**Work task**
Without the pictures, retype exactly the lines from the top of the entries below through the line that contains "Task: Click the green dollar sign icon".

**Input**
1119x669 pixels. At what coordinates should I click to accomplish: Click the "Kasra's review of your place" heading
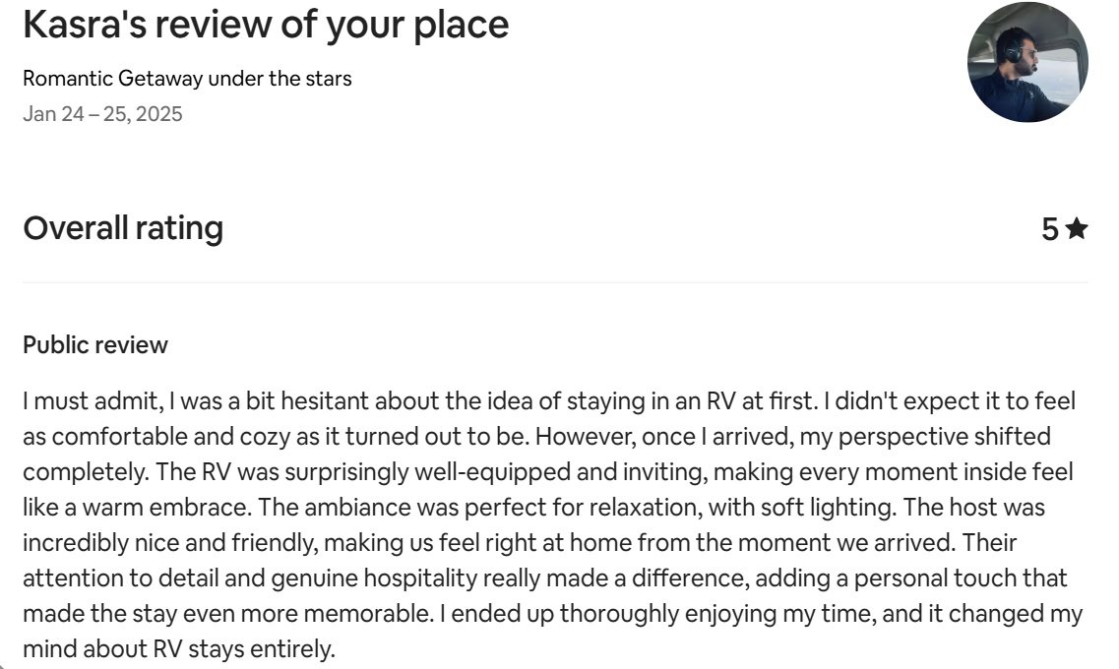(x=266, y=25)
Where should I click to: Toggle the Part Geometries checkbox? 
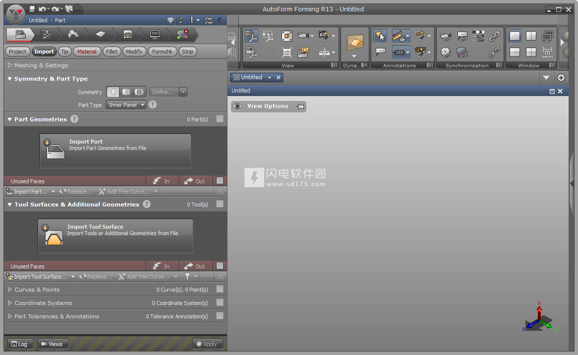tap(220, 119)
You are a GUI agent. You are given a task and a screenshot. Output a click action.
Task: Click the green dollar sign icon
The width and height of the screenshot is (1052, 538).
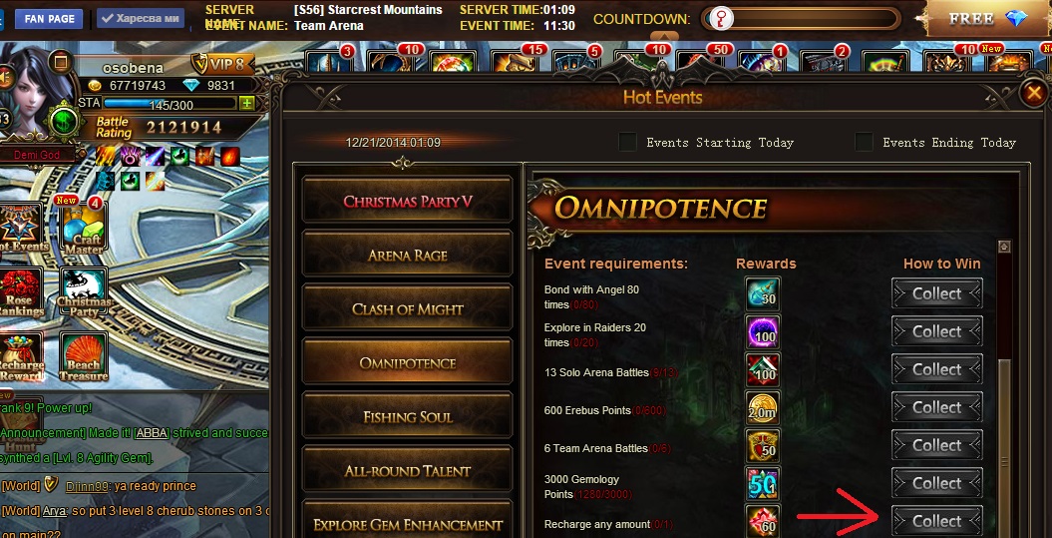pos(65,121)
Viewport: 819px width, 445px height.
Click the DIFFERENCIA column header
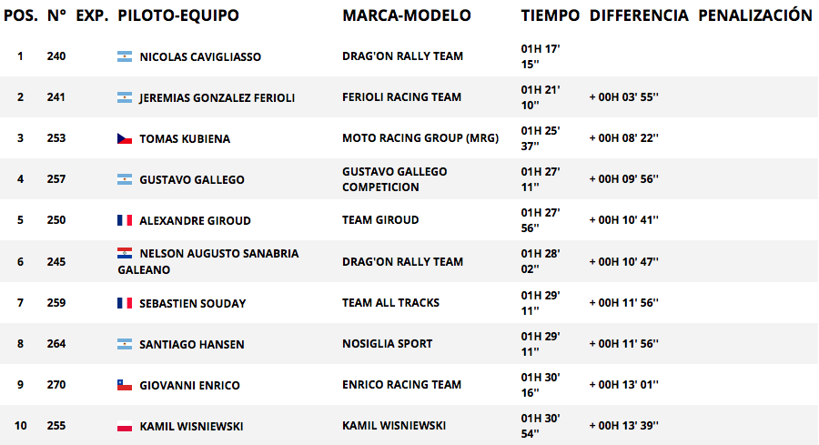pos(639,15)
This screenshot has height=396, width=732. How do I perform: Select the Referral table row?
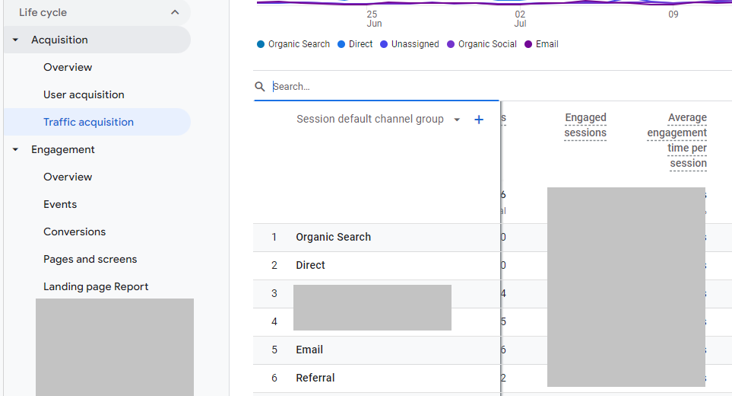click(x=315, y=378)
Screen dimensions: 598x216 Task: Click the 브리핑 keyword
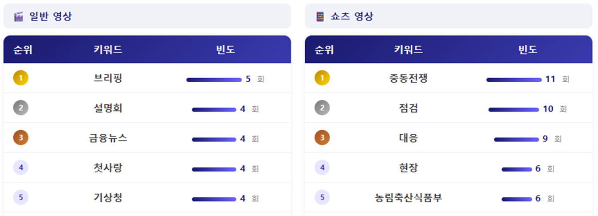point(108,79)
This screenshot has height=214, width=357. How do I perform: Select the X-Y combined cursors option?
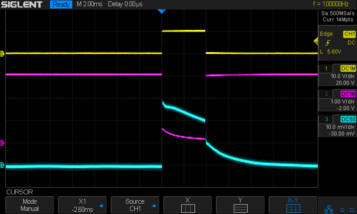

**Response to the task**
1119x669 pixels. At what coordinates should I click to accomplish: Click the "Kasra's review of your place" heading
(x=266, y=25)
Where should I click to: Toggle the Part Geometries checkbox? 
tap(220, 119)
You are a GUI agent. You are given a task and a screenshot. Output a click action.
Task: Click the green dollar sign icon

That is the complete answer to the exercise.